== TASK DIRECTIONS ==
Reproduce verbatim only the lines from the one containing "The image size is (597, 426)." through the last line below, both included.

Items from a data source
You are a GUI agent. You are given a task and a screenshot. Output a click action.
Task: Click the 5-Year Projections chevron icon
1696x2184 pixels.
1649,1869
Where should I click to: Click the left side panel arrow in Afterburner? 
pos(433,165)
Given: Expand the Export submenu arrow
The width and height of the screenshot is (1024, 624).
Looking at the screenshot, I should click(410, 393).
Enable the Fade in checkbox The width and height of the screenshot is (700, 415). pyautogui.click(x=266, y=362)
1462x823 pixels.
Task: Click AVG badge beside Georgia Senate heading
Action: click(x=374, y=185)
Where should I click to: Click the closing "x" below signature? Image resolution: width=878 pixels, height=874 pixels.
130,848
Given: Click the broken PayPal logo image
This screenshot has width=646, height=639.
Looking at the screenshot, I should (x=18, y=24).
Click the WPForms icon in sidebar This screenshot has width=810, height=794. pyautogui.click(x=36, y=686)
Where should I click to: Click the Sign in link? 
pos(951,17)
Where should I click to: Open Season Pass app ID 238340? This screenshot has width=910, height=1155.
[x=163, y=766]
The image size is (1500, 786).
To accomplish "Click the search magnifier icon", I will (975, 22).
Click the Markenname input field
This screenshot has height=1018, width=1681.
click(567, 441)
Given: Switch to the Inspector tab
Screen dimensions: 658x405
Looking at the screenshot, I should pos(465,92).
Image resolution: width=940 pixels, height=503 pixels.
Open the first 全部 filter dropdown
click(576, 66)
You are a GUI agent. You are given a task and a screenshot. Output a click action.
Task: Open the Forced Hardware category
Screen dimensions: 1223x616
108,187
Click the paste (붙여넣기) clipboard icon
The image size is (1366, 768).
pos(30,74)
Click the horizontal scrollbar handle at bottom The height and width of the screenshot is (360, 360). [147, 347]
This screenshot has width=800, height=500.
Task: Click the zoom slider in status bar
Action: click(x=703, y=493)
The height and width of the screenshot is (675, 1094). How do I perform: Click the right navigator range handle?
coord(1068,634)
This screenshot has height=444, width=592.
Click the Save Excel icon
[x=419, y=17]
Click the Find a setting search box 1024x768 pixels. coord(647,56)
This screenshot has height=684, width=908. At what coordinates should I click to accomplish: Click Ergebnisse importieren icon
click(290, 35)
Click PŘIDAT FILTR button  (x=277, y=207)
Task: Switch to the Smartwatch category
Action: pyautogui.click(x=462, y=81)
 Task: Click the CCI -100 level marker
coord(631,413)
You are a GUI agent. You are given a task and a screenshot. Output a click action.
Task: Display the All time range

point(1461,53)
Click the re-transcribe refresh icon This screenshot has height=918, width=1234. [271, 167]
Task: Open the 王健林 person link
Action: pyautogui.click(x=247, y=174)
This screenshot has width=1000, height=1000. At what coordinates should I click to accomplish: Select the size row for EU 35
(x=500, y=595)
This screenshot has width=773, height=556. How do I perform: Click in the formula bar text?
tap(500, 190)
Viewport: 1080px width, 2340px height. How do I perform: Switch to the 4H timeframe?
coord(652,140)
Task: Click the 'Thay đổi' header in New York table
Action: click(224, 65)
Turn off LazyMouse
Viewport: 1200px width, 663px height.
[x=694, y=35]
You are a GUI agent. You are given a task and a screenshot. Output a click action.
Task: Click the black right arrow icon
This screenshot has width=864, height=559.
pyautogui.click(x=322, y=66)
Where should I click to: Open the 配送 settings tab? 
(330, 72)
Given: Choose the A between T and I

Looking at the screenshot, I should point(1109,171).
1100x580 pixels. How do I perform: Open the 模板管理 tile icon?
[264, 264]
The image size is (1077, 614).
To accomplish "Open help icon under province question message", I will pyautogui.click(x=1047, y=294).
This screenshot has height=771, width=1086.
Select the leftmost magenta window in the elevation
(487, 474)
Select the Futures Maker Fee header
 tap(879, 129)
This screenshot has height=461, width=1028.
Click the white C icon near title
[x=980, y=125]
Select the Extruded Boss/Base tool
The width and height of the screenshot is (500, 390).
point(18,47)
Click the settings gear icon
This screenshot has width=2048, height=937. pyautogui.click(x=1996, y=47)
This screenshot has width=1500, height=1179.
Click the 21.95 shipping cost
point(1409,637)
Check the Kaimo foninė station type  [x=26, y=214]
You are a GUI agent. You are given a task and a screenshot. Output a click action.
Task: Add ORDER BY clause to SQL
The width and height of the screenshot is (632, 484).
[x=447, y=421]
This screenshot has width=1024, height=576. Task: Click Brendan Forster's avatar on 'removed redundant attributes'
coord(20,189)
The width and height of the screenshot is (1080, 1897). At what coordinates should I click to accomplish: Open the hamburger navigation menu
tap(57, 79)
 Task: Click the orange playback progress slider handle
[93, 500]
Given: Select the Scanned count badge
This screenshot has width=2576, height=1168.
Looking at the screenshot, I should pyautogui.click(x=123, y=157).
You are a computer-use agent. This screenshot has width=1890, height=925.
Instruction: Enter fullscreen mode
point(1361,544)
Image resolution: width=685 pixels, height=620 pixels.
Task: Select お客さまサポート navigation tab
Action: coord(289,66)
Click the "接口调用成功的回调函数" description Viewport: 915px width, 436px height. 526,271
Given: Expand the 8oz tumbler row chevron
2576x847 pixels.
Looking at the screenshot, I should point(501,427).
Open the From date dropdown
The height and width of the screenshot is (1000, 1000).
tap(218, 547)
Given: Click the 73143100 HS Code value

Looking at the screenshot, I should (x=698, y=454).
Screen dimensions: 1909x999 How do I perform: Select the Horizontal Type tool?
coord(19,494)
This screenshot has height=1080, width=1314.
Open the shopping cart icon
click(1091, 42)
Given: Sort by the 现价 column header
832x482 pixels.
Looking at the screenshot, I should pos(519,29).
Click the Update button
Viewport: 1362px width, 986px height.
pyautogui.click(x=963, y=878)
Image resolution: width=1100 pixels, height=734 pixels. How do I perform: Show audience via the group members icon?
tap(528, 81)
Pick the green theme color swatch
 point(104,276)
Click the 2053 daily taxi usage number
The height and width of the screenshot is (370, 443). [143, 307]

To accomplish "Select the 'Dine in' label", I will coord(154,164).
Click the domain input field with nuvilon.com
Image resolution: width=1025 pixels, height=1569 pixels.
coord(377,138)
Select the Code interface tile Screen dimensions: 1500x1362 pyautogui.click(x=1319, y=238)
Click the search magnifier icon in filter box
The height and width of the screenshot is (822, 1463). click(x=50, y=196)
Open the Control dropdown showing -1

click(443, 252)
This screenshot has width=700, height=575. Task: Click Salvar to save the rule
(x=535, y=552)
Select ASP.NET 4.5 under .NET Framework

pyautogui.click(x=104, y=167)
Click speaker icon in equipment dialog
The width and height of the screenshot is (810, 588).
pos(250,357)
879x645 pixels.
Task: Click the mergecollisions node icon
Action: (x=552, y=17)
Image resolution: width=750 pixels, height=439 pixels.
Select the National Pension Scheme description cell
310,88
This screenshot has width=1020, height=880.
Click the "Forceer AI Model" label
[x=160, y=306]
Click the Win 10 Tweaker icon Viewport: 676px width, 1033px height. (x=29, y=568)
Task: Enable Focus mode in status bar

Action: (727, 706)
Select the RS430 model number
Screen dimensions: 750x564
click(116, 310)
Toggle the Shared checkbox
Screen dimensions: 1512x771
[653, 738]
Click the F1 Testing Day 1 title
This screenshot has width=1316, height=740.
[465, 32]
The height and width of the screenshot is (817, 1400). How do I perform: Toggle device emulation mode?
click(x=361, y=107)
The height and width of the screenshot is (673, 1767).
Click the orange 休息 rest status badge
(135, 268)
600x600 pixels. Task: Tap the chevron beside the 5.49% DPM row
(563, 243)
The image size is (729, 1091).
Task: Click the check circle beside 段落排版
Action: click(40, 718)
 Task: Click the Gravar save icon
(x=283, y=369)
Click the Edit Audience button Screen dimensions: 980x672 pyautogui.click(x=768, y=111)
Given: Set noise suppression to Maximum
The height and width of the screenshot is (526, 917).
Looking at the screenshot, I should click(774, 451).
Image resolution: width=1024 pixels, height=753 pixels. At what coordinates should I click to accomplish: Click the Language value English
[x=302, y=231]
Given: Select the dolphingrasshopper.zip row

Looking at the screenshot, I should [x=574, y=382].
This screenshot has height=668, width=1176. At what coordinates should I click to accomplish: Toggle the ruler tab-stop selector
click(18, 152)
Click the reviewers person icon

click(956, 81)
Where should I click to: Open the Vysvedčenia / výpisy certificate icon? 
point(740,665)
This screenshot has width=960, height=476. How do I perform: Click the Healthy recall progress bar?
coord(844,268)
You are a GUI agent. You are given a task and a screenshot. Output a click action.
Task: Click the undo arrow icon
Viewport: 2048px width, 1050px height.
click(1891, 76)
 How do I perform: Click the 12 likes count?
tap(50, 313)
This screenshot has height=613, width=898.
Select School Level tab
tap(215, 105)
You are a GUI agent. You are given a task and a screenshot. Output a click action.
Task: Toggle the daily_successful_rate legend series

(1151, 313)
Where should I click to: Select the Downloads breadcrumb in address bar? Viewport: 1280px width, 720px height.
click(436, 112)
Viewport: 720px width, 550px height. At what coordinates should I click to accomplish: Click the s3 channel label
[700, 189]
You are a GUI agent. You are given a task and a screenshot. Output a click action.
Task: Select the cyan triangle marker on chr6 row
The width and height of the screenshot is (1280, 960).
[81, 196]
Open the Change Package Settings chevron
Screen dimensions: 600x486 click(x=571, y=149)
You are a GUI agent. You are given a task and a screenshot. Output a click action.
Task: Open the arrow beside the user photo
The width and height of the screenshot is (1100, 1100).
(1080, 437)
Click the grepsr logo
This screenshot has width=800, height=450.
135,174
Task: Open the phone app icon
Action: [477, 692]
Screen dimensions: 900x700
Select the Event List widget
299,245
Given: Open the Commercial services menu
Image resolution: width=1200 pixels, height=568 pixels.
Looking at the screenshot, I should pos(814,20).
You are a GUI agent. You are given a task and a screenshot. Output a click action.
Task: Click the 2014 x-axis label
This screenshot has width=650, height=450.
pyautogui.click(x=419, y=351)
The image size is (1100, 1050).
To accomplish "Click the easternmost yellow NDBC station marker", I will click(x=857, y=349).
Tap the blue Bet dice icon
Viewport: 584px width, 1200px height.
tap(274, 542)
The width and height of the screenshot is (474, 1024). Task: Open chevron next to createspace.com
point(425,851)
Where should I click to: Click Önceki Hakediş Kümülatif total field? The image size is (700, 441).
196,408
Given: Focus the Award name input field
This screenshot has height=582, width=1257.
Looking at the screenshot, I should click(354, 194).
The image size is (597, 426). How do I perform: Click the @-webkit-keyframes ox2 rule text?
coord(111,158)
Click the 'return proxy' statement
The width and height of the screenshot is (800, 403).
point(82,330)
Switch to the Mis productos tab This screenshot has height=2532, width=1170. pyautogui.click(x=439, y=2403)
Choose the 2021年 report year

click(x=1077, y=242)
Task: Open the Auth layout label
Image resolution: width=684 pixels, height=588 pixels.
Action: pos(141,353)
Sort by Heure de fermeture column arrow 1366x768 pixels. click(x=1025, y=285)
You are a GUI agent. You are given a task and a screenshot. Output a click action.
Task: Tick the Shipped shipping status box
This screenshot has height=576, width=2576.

== OUTPUT FOR THIS EXERCISE ==
The image size is (597, 426). How do I perform: Click the @-webkit-keyframes ox2 rule text?
coord(111,158)
Click the 'return proxy' statement
The width and height of the screenshot is (800, 403).
point(82,330)
Switch to the Mis productos tab This screenshot has height=2532, width=1170. pyautogui.click(x=439, y=2403)
Choose the 2021年 report year

click(x=1077, y=242)
Task: Open the Auth layout label
Image resolution: width=684 pixels, height=588 pixels.
Action: pos(141,353)
Sort by Heure de fermeture column arrow 1366x768 pixels. click(x=1025, y=285)
You are a GUI agent. You are given a task and a screenshot. Output a click action.
Task: Tick the Shipped shipping status box
This screenshot has height=576, width=2576.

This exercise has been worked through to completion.